### WHAT IS EXPECTED
From the data that follows, print exactly the lines starting at the one containing "In the Media (12, 2432)" and ending at the one containing "Verstanden (284, 2531)"; include both of them and nothing more.

### RECORDS SHOWN
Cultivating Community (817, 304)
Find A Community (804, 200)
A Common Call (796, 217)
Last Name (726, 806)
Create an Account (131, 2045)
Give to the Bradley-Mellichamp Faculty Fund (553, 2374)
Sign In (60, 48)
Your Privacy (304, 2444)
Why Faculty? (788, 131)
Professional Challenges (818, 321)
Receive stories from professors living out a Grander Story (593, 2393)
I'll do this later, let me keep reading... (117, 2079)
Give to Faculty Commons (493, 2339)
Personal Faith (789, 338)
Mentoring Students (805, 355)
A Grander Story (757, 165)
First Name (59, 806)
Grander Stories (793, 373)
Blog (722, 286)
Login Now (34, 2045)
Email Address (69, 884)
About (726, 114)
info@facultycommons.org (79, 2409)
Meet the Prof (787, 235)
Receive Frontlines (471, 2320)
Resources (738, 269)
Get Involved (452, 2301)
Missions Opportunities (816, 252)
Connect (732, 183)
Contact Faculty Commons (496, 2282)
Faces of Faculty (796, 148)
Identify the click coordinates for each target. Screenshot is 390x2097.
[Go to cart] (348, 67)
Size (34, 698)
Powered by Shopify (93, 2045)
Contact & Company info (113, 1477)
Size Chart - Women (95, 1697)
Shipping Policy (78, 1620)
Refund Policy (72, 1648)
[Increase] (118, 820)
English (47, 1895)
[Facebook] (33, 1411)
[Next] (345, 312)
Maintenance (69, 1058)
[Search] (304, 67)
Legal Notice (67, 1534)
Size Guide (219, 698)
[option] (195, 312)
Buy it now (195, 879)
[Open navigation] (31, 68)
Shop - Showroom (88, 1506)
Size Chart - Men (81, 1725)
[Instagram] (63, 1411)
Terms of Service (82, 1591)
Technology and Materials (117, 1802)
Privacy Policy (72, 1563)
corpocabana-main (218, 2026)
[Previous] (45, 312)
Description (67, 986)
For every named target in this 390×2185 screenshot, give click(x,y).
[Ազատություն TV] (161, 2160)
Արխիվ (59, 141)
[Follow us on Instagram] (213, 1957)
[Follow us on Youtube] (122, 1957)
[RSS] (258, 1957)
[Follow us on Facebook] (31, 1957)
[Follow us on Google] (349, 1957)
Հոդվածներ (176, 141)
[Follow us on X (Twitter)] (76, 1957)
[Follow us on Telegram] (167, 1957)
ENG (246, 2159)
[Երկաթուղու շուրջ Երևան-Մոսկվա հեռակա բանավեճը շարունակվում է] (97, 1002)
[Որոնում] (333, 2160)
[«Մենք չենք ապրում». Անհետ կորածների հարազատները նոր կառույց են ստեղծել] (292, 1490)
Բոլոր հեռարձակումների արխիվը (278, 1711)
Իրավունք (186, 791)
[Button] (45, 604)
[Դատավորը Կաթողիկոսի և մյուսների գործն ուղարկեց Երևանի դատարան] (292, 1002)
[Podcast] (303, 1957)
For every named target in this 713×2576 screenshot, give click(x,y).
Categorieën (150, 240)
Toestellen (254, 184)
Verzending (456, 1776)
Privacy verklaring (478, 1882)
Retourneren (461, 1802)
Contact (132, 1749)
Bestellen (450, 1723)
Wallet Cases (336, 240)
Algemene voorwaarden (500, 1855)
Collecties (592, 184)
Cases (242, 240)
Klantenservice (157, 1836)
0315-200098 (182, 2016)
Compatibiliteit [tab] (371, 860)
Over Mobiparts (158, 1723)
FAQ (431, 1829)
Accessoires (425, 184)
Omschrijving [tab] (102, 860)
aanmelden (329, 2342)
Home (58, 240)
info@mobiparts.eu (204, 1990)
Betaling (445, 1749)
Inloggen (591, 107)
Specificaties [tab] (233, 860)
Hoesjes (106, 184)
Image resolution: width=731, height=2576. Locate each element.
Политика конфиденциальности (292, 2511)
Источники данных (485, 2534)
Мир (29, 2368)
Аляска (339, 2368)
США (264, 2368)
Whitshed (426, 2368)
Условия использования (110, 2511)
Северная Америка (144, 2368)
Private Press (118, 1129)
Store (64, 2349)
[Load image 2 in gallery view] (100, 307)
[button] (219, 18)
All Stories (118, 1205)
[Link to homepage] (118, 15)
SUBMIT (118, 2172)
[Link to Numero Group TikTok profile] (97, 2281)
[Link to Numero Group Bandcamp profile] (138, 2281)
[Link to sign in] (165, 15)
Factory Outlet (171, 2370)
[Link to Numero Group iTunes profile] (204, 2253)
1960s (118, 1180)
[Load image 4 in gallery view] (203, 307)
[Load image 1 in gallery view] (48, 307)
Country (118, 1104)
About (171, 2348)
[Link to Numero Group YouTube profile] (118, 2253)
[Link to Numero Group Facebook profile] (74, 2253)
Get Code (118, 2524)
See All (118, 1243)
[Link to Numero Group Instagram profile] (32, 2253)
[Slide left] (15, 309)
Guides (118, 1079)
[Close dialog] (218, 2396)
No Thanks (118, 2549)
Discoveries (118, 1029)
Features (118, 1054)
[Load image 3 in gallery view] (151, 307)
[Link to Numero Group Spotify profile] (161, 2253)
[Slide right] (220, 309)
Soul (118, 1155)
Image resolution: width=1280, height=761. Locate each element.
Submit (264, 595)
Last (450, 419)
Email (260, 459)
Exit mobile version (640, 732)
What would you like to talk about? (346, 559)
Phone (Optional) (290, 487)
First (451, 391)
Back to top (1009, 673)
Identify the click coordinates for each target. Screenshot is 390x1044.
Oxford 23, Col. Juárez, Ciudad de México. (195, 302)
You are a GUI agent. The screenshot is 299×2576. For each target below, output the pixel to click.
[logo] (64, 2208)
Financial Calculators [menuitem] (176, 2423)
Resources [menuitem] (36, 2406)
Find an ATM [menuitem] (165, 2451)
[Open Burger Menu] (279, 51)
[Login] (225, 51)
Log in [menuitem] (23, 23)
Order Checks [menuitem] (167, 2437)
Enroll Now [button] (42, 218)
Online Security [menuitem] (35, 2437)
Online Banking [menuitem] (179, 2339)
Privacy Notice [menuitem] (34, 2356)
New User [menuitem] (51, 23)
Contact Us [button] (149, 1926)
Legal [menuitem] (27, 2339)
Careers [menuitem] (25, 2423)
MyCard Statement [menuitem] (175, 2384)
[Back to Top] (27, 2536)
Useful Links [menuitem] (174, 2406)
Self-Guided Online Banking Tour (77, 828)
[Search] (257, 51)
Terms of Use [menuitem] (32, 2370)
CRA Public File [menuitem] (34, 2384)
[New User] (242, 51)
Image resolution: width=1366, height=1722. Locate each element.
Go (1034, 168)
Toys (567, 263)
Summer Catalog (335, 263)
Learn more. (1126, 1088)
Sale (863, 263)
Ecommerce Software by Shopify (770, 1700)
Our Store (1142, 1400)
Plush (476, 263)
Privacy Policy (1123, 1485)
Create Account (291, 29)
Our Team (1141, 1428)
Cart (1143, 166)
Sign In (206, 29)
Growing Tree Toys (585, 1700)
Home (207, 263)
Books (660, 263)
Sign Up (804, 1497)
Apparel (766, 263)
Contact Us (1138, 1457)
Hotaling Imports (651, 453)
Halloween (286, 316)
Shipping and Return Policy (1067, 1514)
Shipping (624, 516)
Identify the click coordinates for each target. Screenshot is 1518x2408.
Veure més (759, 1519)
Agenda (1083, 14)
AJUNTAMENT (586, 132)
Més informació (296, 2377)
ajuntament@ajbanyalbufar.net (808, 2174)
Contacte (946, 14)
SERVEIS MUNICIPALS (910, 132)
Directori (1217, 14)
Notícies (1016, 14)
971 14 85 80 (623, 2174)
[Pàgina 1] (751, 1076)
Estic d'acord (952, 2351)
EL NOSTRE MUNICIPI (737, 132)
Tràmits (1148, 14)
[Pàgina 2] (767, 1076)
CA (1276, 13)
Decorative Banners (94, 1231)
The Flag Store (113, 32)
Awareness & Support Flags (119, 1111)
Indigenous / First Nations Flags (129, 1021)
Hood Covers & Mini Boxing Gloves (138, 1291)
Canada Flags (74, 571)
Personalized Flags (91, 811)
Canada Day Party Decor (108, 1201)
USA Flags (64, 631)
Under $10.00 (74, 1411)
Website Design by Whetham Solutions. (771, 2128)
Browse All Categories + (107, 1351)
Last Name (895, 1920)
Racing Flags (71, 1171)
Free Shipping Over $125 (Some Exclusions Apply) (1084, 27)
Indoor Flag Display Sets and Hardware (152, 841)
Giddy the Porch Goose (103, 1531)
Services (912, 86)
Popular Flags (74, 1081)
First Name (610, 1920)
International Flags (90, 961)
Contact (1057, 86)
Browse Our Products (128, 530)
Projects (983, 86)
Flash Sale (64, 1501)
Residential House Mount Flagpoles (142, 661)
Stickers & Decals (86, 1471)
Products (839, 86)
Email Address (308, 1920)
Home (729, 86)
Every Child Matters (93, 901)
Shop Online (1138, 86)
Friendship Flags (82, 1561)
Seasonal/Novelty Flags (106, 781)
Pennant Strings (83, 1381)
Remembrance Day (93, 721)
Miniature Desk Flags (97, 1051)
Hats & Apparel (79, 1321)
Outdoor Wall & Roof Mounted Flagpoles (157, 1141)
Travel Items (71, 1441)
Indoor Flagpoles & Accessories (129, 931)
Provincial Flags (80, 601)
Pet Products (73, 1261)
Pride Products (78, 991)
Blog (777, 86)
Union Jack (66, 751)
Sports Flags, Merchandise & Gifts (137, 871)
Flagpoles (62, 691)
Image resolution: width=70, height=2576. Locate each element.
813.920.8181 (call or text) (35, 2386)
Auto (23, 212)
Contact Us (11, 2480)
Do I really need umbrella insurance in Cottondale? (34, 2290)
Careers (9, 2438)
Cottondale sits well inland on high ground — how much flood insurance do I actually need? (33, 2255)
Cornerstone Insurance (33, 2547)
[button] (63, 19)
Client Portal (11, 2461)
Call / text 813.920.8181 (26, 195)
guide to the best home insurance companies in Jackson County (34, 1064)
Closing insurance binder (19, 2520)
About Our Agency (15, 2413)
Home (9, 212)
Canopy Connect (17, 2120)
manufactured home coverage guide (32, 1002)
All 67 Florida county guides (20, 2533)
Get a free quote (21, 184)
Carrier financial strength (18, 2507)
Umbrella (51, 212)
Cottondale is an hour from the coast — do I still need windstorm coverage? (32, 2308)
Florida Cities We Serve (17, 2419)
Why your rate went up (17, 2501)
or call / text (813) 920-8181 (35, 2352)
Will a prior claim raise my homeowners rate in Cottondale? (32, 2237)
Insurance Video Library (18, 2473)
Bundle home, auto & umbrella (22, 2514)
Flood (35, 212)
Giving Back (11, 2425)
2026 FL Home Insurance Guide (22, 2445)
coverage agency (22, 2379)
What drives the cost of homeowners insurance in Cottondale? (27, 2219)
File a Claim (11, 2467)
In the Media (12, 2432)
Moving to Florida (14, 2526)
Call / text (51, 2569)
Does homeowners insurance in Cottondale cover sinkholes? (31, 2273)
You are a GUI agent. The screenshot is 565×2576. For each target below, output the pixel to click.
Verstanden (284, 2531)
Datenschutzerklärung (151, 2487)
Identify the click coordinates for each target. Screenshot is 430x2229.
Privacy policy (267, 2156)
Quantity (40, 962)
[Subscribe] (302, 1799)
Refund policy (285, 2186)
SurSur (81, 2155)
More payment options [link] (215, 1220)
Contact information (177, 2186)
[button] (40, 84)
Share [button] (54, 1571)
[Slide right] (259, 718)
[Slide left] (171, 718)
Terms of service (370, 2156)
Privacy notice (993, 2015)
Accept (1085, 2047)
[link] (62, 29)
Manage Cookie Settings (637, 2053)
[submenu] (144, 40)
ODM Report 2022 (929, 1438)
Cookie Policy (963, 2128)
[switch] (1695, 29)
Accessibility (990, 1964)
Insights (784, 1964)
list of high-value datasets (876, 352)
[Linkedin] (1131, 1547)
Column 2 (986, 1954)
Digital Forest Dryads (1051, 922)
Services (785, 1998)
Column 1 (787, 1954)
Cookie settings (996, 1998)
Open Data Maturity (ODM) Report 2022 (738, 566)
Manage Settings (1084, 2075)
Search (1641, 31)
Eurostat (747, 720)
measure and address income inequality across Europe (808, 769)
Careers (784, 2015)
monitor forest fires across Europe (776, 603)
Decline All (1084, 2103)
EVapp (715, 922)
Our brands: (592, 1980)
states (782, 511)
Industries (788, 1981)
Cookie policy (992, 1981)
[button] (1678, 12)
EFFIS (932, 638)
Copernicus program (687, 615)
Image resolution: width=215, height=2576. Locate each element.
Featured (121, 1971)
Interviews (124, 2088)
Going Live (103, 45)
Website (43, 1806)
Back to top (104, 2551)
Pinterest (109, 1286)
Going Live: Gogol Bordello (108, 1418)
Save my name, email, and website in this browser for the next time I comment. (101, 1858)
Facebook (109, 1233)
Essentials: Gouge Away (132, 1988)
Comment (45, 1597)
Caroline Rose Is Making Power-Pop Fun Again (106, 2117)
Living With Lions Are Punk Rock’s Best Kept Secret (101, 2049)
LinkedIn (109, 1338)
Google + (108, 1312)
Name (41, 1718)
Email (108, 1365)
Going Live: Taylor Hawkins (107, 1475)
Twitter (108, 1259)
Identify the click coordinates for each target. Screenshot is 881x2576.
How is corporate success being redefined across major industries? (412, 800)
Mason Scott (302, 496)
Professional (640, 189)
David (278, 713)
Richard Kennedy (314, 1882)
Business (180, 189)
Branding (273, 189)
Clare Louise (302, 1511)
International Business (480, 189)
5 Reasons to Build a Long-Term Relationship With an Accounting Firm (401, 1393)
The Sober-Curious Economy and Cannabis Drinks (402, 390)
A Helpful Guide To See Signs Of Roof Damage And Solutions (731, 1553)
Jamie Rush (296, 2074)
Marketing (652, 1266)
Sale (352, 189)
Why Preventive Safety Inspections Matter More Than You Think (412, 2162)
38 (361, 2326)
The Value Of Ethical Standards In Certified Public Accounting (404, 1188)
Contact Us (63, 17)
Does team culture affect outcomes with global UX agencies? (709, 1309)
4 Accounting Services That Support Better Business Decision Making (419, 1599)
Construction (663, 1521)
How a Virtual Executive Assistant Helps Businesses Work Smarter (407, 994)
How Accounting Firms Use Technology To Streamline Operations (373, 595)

### THE ANSWER
In the Media (12, 2432)
Moving to Florida (14, 2526)
Call / text (51, 2569)
Does homeowners insurance in Cottondale cover sinkholes? (31, 2273)
You are a GUI agent. The screenshot is 565×2576. For each target below, output the pixel to click.
Verstanden (284, 2531)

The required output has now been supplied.